MUSINGS ON BOUMEDIENE v. BUSH

[Posted June 12, 2008] Today’s ruling from the US Supreme Court in the Guantanamo detainees cases will inevitably polarize lawyers and nonlawyers alike. From both groups, there will be those who applaud this restraint on one of America’s fundamental principles of freedom and limited government, and those who find it unthinkable that we should extend any rights to those who would destroy us.

One thing is clear – in at least one narrow respect, this opinion does break new ground. Justice Scalia’s dissent begins, “Today, for the first time in our Nation’s history, the Court confers a constitutional right to habeas corpus on alien enemies detained abroad by our military forces in the course of an ongoing war.” He implicitly invites a comparison of these detainees’ rights to habeas review with the right of captured German soldiers during Patton’s press toward Berlin in 1944-45. But in my view, the real issue is whether the government can create what has been called elsewhere a law-free zone where it can detain persons without being answerable to any legal authority at all.

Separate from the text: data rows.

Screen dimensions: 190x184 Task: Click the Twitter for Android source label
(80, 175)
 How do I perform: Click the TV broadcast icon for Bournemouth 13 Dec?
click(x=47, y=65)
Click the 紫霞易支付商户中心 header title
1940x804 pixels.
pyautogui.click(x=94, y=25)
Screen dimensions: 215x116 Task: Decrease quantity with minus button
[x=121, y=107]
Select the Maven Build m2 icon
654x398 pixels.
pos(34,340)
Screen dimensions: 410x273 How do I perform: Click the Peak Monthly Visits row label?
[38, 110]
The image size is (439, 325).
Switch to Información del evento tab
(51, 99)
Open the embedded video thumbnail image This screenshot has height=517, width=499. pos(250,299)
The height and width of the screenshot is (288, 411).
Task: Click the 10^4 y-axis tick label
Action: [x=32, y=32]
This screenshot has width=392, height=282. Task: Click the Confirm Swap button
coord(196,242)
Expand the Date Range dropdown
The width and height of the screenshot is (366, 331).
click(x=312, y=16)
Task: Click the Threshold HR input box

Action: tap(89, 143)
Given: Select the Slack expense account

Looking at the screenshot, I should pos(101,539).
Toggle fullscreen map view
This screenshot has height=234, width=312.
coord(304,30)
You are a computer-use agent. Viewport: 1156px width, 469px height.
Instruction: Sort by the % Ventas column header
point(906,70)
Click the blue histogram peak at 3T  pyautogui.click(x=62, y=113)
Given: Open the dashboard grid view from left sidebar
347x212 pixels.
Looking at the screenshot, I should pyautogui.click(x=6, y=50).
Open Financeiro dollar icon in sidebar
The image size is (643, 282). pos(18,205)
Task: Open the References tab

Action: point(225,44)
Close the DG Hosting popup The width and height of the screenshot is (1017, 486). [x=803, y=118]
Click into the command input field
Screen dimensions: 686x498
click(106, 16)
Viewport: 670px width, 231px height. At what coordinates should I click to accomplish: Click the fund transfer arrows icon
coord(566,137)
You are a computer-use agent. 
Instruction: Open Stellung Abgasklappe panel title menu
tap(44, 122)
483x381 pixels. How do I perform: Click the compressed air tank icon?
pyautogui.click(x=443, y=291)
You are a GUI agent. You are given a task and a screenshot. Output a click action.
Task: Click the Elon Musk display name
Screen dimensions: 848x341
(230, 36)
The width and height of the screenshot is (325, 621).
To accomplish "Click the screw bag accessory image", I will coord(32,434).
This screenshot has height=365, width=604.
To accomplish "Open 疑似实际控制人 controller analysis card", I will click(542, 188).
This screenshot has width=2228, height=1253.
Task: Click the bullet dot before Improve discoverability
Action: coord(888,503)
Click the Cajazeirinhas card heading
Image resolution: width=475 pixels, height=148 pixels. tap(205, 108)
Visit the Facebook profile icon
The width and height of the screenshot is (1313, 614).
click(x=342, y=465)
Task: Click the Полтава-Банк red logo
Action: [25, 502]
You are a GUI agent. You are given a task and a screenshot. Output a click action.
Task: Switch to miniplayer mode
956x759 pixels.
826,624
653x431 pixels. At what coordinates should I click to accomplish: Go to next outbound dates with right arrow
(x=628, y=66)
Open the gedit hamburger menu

The specific holding of today’s ruling is that §7 of the Military Commissions Act of 2006 is unconstitutional in that it fails to provide either habeas corpus relief or a meaningful equivalent to those detained outside the United States, but within areas of effective American control. The text of the majority opinion limits its application to those areas where US control is such that the United States is, in practical effect if not in a technical sense, the sovereign. It thus probably does not apply on the ground in Iraq or Afghanistan, even in those areas where US control is regarded as secure. But Guantanamo Bay is a different matter entirely; while the US has ceded sovereignty to Cuba on paper, there can be little doubt that the American military runs the show there.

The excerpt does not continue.